When it Rains, It Really Pours

No matter where you live, emergencies are bound to happen when you least expect them; the furnace breaks down, appliances stop working, the roof starts leaking or a window gets smashed. The costs for repairs can be tough to stomach, unless you have an emergency fund.

Setting up an emergency fund is easier than you thin. These tips from Bankrate.com will help you handle unexpected surprises with ease.

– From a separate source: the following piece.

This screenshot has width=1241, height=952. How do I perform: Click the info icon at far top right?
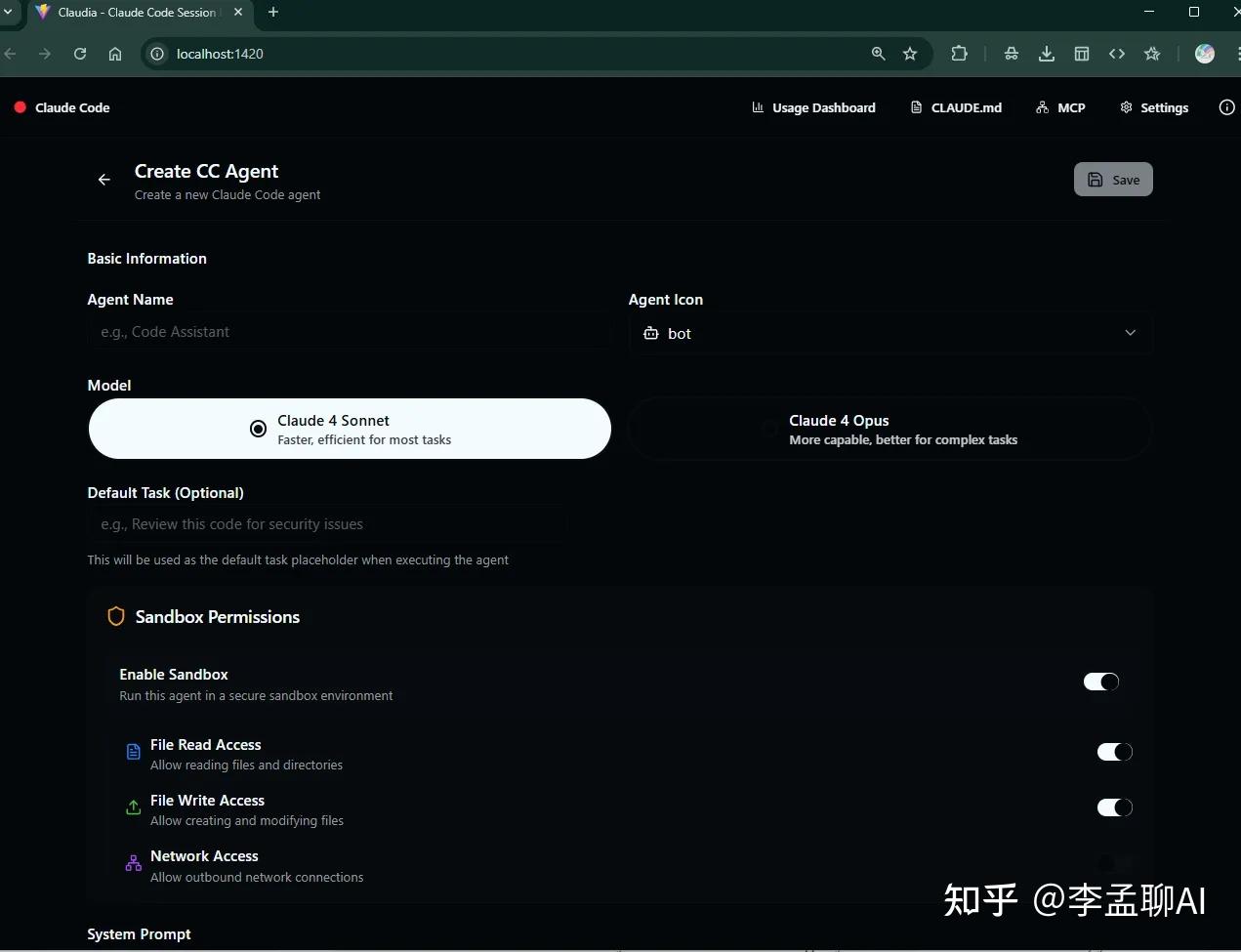1226,107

  • First, estimate how much money you might need for the fund. Experts suggest saving enough to cover four to seven months of expenses. Remember, this fund should not replace your entire income, and it should not be used to fund luxuries, like vacations, fancy new clothes or a new car (unless your existing one breaks down.)
  • Keep funds accessible, but not so readily available that you are tempted to borrow from it. Set up a separate account from your regular checking account. Consider using credit unions, which allow consumers to open accounts with smaller sums of cash, or online banks, so you can’t withdraw money from a storefront location.
  • Set up automatic deposits or transfers, so you know for sure that money will be saved each month and the fund will grow steadily, with little effort on your part.
  • Be sure to use the funds only for emergencies, such as replacing broken appliances, replacing the furnace or paying your regular monthly expenses after a job layoff or during a lengthy illness.
  • Begin slowly. Start with a deposit of $50 from each paycheck, then increase it gradually with each job change or pay increase. Set aside a portion of commission checks and tax refund, too.

With these simple steps, you’ll have greater peace of mind, knowing you are prepared for any emergency.